#### [Record set]
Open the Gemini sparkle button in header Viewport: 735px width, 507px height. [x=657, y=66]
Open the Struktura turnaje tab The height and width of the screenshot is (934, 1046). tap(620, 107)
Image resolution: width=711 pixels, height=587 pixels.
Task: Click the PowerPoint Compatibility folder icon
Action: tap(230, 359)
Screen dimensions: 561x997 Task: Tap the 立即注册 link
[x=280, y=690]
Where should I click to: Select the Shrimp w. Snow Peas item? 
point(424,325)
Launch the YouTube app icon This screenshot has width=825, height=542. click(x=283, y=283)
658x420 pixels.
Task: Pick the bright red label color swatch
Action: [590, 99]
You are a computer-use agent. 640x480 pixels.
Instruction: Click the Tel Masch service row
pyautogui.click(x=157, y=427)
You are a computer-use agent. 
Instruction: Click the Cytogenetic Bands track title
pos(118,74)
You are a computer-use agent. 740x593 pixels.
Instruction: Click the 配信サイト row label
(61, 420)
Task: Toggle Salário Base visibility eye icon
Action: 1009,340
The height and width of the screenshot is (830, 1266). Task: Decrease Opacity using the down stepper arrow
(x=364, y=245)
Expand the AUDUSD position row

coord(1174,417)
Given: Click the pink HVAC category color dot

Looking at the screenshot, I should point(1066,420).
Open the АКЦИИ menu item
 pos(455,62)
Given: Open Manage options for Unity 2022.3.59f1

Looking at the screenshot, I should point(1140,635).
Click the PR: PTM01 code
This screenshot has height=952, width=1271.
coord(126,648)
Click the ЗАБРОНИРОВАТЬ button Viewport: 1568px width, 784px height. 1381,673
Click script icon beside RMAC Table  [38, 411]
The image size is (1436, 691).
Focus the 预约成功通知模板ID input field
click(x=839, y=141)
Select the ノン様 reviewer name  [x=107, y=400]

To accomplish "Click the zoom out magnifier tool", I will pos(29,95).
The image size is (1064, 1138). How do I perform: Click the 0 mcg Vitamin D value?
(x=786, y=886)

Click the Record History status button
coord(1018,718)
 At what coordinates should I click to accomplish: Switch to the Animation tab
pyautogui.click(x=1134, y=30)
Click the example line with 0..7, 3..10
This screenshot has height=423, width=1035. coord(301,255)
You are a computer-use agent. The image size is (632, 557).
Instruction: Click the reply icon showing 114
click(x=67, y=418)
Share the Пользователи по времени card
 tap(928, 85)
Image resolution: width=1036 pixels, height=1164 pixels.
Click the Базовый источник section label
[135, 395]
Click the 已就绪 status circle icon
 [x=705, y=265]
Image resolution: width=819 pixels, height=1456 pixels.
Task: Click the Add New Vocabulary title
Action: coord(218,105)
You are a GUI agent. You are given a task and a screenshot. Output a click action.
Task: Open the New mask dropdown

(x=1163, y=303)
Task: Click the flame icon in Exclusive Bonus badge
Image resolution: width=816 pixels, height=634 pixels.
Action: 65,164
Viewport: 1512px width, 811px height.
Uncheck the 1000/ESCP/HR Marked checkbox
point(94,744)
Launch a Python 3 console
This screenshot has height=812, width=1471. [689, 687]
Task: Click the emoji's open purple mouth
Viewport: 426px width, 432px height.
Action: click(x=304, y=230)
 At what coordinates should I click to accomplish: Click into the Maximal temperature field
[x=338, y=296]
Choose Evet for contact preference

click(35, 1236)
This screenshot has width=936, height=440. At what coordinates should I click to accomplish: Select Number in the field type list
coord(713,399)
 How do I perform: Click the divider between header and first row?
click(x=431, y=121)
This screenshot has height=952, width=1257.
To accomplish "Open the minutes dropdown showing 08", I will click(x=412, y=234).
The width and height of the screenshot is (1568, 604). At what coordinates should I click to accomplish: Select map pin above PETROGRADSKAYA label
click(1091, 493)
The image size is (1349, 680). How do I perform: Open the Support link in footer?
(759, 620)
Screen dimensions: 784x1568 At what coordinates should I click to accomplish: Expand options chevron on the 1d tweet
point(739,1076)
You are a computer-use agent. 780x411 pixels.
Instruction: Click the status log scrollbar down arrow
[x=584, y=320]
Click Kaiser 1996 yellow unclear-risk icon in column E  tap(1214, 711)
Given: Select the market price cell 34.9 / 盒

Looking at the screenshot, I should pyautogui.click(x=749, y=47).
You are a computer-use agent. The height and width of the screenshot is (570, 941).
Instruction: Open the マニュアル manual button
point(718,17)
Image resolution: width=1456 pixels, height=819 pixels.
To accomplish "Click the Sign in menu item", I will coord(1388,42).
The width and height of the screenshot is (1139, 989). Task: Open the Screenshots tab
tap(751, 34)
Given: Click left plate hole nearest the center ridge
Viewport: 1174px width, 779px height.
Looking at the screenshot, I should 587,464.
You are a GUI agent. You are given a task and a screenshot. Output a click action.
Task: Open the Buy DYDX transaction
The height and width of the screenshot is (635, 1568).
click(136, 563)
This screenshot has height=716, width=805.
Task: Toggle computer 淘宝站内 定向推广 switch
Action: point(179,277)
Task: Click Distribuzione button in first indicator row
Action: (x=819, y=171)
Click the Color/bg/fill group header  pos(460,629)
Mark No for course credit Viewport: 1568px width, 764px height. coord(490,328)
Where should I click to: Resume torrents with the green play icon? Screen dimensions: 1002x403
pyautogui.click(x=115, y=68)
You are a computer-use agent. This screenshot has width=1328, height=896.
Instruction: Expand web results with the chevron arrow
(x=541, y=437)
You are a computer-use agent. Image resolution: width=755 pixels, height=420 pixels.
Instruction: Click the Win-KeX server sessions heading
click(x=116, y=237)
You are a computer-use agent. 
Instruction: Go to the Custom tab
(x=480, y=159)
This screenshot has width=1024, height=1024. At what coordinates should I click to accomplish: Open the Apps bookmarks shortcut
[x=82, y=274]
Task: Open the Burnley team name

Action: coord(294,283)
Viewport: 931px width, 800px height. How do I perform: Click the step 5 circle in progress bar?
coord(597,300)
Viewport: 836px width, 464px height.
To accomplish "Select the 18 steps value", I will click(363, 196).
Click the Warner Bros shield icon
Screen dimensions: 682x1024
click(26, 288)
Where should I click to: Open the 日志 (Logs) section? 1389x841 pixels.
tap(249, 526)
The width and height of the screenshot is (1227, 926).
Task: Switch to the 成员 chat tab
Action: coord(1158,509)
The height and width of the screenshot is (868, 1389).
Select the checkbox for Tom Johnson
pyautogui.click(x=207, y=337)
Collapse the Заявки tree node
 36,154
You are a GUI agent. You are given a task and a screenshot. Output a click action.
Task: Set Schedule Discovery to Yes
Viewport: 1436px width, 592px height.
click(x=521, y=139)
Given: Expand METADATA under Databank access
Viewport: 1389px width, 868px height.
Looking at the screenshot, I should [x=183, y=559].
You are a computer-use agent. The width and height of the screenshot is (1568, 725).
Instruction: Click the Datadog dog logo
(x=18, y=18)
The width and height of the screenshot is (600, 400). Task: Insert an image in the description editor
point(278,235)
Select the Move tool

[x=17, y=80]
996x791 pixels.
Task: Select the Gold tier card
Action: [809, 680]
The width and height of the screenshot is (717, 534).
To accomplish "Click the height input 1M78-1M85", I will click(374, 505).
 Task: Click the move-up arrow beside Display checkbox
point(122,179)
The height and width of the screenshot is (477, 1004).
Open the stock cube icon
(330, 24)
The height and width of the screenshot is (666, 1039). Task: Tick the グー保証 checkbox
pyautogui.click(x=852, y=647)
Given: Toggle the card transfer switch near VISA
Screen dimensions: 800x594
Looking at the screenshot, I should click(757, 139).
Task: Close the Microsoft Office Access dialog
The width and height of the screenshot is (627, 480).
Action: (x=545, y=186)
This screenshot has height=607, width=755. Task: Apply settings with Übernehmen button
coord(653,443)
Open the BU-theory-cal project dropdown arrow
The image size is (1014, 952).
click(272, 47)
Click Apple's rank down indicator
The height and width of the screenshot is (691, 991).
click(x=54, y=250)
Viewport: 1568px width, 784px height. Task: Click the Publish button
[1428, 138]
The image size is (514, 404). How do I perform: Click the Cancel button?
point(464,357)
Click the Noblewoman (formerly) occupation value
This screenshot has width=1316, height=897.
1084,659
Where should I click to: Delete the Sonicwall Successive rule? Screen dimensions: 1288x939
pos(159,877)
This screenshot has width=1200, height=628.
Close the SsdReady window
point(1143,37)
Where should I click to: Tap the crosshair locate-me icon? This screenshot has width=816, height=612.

#### [Directions for this task]
Among the entries, how many lines include the string "will"? Please reply with only the number.

#### [Result below]
5